Le secteur de la pêche au Sénégal traverse une crise profonde, alimentée par des tensions diplomatiques avec la Mauritanie, la fin des accords internationaux et une absence de politiques de soutien claires. Cette situation fragilise un pan important de l’économie sénégalaise, avec des répercussions sociales et migratoires alarmantes.

Des tensions diplomatiques liées à la pêche artisanale

Malgré des accords bilatéraux en vigueur, les relations entre le Sénégal et la Mauritanie se sont récemment détériorées autour de la pêche artisanale. Des centaines de pêcheurs sénégalais sont régulièrement arrêtés dans les eaux mauritaniennes pour absence de contrat de travail — une exigence difficilement applicable dans ce secteur informel.

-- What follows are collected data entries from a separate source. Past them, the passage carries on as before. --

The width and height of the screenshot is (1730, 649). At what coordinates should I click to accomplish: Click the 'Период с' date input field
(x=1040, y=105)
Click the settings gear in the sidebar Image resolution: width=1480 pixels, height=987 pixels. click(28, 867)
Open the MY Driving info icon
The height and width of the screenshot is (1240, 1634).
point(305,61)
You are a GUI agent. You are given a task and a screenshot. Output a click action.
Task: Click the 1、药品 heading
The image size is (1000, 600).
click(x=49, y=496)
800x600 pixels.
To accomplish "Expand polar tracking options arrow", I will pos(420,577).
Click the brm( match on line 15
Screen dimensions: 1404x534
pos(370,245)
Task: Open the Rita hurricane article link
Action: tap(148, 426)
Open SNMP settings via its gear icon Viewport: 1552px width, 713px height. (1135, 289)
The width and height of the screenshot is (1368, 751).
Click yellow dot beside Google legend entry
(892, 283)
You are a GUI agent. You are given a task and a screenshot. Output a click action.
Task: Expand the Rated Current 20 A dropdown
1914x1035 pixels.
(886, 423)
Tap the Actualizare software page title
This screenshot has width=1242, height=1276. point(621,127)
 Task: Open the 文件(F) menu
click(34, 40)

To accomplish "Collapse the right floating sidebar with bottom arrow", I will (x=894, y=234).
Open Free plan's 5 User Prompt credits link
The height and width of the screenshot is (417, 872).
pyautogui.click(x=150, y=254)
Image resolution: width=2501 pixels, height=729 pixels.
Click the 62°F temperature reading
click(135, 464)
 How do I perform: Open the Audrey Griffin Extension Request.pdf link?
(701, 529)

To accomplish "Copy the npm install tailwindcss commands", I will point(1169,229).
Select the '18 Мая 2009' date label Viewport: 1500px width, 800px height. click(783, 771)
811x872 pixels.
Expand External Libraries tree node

« Ce à quoi on assiste actuellement en Mauritanie, ce n’est pas rassurant. On interpelle nos pêcheurs, on leur demande des papiers qu’ils n’ont pas. Ils finissent emprisonnés », alerte Moustapha Dieng, secrétaire général du Syndicat national des pêcheurs du Sénégal.

Un exemple marquant : Ousmane Ndoye, pêcheur de Saint-Louis, a été détenu pendant neuf jours début mars après avoir été arrêté par la police mauritanienne, faute de carte de séjour.

Une diplomatie sous pression

En réponse, les autorités sénégalaises ont intensifié leurs efforts diplomatiques. En l’espace de six semaines, le Premier ministre Ousmane Sonko et la ministre des Affaires étrangères, Yassine Fall, se sont rendus à Nouakchott. Cette dernière, porteuse d’un message du président Bassirou Diomaye Faye, a rencontré son homologue mauritanien pour apaiser les tensions. Bien que le sujet des détentions n’ait pas été abordé publiquement, il demeure au cœur des préoccupations.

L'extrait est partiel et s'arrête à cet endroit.